Exercise objective –
Repeat word for word the part of the rows that opens with the first line and closes with the line containing "click(921, 237)", including both of those lines.

### Entries supplied ###

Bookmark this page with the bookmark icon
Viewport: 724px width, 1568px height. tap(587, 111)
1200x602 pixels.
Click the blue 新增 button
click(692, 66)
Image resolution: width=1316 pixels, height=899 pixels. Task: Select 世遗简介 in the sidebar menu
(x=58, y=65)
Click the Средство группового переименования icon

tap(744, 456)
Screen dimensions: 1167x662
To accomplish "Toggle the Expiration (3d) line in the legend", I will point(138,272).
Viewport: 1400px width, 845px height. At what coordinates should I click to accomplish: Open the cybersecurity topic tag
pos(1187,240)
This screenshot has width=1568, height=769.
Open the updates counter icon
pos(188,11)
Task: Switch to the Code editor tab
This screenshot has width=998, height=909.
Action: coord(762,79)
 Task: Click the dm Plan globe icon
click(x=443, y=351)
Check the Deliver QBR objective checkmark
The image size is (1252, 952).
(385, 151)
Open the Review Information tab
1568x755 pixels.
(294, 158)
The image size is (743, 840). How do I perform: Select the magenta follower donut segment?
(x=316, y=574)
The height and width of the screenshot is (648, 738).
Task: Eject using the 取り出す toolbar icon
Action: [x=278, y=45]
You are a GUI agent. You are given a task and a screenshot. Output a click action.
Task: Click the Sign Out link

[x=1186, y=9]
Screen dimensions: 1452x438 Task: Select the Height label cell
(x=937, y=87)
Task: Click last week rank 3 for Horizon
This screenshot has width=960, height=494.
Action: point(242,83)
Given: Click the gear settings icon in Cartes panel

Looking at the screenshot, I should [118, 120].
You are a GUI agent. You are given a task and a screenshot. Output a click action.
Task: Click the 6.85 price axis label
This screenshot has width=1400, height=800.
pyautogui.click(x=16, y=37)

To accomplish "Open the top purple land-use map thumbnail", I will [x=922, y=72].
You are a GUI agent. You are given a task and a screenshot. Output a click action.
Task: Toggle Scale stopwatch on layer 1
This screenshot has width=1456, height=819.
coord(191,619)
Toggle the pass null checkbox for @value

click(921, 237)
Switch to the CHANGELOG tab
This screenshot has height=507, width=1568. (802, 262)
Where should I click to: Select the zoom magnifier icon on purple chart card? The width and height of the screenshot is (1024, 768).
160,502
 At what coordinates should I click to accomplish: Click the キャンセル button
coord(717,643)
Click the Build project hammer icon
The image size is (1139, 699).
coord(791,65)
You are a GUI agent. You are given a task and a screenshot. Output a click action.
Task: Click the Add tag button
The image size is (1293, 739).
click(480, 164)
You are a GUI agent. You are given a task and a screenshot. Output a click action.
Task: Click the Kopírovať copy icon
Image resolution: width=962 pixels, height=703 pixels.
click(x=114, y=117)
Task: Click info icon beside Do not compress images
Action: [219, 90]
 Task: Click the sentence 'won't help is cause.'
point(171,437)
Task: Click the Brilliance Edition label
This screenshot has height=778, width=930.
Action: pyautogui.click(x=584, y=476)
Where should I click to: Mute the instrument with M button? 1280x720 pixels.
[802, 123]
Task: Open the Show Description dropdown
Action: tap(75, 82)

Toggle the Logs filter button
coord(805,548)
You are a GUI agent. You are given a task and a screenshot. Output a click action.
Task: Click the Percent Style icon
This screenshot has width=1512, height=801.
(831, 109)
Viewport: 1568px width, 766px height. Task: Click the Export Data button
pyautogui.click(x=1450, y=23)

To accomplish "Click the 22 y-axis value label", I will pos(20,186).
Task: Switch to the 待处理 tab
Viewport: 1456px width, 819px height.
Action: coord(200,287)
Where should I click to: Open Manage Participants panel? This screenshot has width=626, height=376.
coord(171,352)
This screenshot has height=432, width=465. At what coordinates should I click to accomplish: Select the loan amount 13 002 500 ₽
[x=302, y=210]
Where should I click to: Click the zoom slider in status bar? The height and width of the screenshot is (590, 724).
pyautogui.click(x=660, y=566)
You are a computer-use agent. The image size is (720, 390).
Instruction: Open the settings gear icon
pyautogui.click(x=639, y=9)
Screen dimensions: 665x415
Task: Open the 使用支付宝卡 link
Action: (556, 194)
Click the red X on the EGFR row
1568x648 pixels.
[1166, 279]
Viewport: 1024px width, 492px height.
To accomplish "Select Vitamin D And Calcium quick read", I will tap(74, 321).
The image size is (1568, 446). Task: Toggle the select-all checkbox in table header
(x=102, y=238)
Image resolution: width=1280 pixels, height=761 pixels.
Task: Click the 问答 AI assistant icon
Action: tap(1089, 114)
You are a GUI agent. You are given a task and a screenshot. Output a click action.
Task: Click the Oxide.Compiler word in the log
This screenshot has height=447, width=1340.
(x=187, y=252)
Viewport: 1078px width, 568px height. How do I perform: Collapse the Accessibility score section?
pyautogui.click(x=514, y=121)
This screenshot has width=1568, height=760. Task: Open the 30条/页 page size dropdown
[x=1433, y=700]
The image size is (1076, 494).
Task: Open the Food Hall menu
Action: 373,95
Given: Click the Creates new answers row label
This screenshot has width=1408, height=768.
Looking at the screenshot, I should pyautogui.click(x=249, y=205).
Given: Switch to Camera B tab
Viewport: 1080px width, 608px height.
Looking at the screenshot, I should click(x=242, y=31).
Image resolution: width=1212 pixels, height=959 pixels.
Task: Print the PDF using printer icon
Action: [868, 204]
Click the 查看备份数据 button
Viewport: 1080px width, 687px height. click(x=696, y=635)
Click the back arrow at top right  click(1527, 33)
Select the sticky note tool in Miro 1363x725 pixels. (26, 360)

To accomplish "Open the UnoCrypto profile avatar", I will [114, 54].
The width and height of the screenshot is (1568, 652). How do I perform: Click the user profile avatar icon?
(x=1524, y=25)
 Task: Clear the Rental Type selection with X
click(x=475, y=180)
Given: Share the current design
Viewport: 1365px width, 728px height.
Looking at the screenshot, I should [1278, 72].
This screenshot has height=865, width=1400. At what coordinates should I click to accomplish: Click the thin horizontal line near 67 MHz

###

Solution below –
Bookmark this page with the bookmark icon
Viewport: 724px width, 1568px height. tap(587, 111)
1200x602 pixels.
Click the blue 新增 button
click(692, 66)
Image resolution: width=1316 pixels, height=899 pixels. Task: Select 世遗简介 in the sidebar menu
(x=58, y=65)
Click the Средство группового переименования icon

tap(744, 456)
Screen dimensions: 1167x662
To accomplish "Toggle the Expiration (3d) line in the legend", I will point(138,272).
Viewport: 1400px width, 845px height. At what coordinates should I click to accomplish: Open the cybersecurity topic tag
pos(1187,240)
This screenshot has width=1568, height=769.
Open the updates counter icon
pos(188,11)
Task: Switch to the Code editor tab
This screenshot has width=998, height=909.
Action: coord(762,79)
 Task: Click the dm Plan globe icon
click(x=443, y=351)
Check the Deliver QBR objective checkmark
The image size is (1252, 952).
(385, 151)
Open the Review Information tab
1568x755 pixels.
(294, 158)
The image size is (743, 840). How do I perform: Select the magenta follower donut segment?
(x=316, y=574)
The height and width of the screenshot is (648, 738).
Task: Eject using the 取り出す toolbar icon
Action: [x=278, y=45]
You are a GUI agent. You are given a task and a screenshot. Output a click action.
Task: Click the Sign Out link

[x=1186, y=9]
Screen dimensions: 1452x438 Task: Select the Height label cell
(x=937, y=87)
Task: Click last week rank 3 for Horizon
This screenshot has width=960, height=494.
Action: point(242,83)
Given: Click the gear settings icon in Cartes panel

Looking at the screenshot, I should [118, 120].
You are a GUI agent. You are given a task and a screenshot. Output a click action.
Task: Click the 6.85 price axis label
This screenshot has width=1400, height=800.
pyautogui.click(x=16, y=37)

To accomplish "Open the top purple land-use map thumbnail", I will [x=922, y=72].
You are a GUI agent. You are given a task and a screenshot. Output a click action.
Task: Toggle Scale stopwatch on layer 1
This screenshot has width=1456, height=819.
coord(191,619)
Toggle the pass null checkbox for @value

click(921, 237)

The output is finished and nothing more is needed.